Il 24 e 25 gennaio con “Dedicato” di Ermelinda Nasuto e Francesco Alberici arriva al Teatro Biblioteca Quarticciolo una delle novità teatrali di questo inizio d’anno

Con Dedicato, in scena per la prima volta a Roma al Teatro Biblioteca Quarticciolo il 24 e 25 gennaio, debutta una delle novità teatrali più significative di questo inizio d’anno.

Ermelinda Nasuto e Francesco Alberici accompagnano il pubblico in una passeggiata intima e delicata, un’istantanea sospesa nel momento in cui la vita cambia direzione e sembra restringersi attorno al solo pensiero della malattia e della sua cura.

Il testo, scritto a quattro mani, nasce da un’esperienza autobiografica di Ermelinda Nasuto, che racconta: «Circa un anno fa, dieci giorni prima di compiere quarant’anni, mi è stato diagnosticato un carcinoma mammario di secondo stadio. Quando l’ho scoperto stavo conducendo un laboratorio teatrale assieme ad altre colleghe e colleghi. Condividevamo la stessa casa, la cucina, il bagno e la sala prove. Avevo l’accordo di tenere il telefono acceso in sala, perché quasi ogni giorno aspettavo dall’ospedale chiamate per visite ed esami. Oggi ho deciso di raccontare questa storia: ma come si racconta una storia che ancora non si sa come andrà a finire?».

Al centro dello spettacolo, interpretato dalla stessa Nasuto insieme a Olga Durano, non c’è la ricostruzione clinica della malattia, bensì il modo in cui essa invade progressivamente lo spazio mentale e quotidiano, modificando il rapporto con il lavoro, le relazioni e il corpo.

La regia è firmata dallo stesso Alberici, mentre dramaturg del progetto sono Nicola Borghesi e Enrico Baraldi (Kepler 452), da poco proclamati vincitori del Premio Ubu 2025 per il Miglior spettacolo dell’anno con A place of safety.

La produzione è di La Corte Ospitale, SCARTI Centro di Produzione Teatrale d’Innovazione e Cranpi, con il contributo del Ministero della Cultura e della Regione Emilia-Romagna, e la collaborazione di Ateliersi e Archiviozeta.

 

Domenica 25, al termine della replica, medierà l’incontro con la compagnia Attilio Scarpellini, nell’ambito del progetto Staffetta critica (v. calendario completo).

DATI ARCHIVIATI:
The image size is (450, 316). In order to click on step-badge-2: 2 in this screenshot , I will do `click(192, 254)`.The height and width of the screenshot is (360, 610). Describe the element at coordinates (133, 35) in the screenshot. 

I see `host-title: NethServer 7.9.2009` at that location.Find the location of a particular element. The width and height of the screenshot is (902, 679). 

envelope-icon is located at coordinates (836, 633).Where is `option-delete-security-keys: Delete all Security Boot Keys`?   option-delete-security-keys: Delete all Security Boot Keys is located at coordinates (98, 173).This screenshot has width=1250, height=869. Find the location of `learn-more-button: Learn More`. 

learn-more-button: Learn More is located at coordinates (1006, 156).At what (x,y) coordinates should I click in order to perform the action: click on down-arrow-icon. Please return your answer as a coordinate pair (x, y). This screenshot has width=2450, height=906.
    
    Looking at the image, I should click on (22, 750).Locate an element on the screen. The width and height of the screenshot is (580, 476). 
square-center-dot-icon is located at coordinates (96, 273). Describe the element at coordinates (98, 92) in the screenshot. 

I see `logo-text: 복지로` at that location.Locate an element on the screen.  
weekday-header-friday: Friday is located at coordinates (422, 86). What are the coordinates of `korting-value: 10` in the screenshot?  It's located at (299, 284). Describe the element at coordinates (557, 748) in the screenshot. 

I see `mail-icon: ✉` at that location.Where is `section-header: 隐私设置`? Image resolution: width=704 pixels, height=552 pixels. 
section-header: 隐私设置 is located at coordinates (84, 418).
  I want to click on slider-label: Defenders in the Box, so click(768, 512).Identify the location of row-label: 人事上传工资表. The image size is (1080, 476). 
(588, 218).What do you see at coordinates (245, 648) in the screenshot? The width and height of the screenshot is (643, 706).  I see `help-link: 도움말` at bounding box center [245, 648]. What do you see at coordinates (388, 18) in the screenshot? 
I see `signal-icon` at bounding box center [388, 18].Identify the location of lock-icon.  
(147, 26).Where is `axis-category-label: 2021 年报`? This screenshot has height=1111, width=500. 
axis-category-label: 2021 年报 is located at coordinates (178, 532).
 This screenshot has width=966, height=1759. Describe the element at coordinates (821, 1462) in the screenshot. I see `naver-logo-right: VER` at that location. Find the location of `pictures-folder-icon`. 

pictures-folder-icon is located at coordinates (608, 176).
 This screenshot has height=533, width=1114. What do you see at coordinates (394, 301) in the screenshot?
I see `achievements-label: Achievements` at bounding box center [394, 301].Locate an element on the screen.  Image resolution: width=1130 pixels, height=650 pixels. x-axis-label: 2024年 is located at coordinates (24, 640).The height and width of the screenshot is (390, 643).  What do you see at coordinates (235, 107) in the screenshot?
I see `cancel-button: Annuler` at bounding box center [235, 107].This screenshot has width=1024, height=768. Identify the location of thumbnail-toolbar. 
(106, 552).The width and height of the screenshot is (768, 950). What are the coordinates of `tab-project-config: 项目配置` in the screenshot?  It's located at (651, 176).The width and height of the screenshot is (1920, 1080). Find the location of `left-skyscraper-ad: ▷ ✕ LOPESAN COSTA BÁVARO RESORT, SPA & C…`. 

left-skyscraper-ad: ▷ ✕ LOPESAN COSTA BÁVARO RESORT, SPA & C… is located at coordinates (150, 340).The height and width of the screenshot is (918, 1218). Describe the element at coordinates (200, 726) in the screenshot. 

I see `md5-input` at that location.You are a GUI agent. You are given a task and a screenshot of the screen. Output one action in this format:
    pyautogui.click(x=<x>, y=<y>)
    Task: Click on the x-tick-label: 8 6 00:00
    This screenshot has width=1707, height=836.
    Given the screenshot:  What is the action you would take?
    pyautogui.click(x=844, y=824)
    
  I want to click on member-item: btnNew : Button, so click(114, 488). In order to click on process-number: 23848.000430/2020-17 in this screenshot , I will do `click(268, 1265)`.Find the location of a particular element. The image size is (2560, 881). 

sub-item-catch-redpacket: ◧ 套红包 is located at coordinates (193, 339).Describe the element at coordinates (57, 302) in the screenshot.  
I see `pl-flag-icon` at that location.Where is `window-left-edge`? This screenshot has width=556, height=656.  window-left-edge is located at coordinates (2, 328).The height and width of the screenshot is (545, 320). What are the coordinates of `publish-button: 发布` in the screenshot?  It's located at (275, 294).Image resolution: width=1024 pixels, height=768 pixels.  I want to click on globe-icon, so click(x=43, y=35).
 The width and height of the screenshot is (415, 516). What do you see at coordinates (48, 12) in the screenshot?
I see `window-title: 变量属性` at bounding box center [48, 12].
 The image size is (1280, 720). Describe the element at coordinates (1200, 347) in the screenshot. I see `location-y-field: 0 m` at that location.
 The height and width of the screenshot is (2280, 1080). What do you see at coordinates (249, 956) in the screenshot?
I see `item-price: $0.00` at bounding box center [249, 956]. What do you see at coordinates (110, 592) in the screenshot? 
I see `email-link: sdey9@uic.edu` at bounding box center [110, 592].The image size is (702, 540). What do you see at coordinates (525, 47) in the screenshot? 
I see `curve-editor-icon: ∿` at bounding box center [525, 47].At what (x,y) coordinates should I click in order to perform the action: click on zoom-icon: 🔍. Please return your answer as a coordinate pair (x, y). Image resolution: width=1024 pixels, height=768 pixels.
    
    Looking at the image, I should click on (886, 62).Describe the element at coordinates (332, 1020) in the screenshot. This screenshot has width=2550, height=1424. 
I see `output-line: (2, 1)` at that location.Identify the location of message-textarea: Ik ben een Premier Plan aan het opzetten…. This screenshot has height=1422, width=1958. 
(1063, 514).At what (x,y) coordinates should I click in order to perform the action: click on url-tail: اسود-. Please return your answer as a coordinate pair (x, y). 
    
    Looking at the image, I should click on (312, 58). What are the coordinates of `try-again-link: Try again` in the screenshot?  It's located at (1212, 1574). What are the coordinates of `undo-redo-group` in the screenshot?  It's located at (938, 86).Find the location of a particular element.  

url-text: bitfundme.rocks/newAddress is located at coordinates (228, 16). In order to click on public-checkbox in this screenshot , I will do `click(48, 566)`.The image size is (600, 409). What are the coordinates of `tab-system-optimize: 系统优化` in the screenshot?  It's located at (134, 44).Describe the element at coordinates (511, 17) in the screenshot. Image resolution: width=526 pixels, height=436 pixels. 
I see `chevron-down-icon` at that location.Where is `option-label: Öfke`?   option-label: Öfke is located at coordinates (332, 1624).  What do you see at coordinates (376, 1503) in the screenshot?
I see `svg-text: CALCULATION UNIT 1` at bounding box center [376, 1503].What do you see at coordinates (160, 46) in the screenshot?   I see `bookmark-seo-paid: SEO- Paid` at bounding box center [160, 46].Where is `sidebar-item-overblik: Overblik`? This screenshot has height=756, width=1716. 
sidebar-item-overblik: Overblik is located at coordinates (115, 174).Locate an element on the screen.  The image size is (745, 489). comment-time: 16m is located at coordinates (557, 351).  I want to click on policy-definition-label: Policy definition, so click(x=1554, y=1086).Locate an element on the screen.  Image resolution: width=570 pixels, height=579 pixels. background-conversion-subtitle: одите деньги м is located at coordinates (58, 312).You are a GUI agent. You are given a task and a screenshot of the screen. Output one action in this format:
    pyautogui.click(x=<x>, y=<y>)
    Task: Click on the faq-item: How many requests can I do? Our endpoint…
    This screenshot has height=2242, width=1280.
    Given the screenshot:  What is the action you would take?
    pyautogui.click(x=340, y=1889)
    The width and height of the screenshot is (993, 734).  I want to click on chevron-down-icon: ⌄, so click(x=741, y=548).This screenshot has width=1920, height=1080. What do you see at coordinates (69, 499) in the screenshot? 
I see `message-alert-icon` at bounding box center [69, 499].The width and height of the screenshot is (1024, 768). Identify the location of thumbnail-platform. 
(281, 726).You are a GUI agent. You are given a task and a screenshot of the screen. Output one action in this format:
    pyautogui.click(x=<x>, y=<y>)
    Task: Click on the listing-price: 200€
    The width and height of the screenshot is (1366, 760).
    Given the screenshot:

CONSEGNA 1:
Nell'estratto, perché Ermelinda Nasuto teneva il telefono acceso in sala prove durante il laboratorio teatrale?
CONSEGNA 2:
Dall'estratto, estrai parola per parola tutto ciò che va da "La regia è firmata" fino a "(v. calendario completo).".
CONSEGNA 3:
Rispondi a queste domande sull'estratto:
(a) Con chi interpreta lo spettacolo Ermelinda Nasuto?
(b) Quale riconoscimento hanno ottenuto da poco Nicola Borghesi ed Enrico Baraldi, e con quale spettacolo?
(c) Chi medierà l'incontro con la compagnia domenica 25?

RISPOSTA SCRITTA 1:
Lo teneva acceso perché quasi ogni giorno aspettava dall'ospedale chiamate per visite ed esami, dopo che le era stato diagnosticato un carcinoma mammario di secondo stadio.

RISPOSTA SCRITTA 2:
La regia è firmata dallo stesso Alberici, mentre dramaturg del progetto sono Nicola Borghesi e Enrico Baraldi (Kepler 452), da poco proclamati vincitori del Premio Ubu 2025 per il Miglior spettacolo dell’anno con A place of safety.

La produzione è di La Corte Ospitale, SCARTI Centro di Produzione Teatrale d’Innovazione e Cranpi, con il contributo del Ministero della Cultura e della Regione Emilia-Romagna, e la collaborazione di Ateliersi e Archiviozeta.

 

Domenica 25, al termine della replica, medierà l’incontro con la compagnia Attilio Scarpellini, nell’ambito del progetto Staffetta critica (v. calendario completo).

RISPOSTA SCRITTA 3:
(a) Con Olga Durano.
(b) Il Premio Ubu 2025 per il Miglior spettacolo dell'anno, con A place of safety.
(c) Attilio Scarpellini.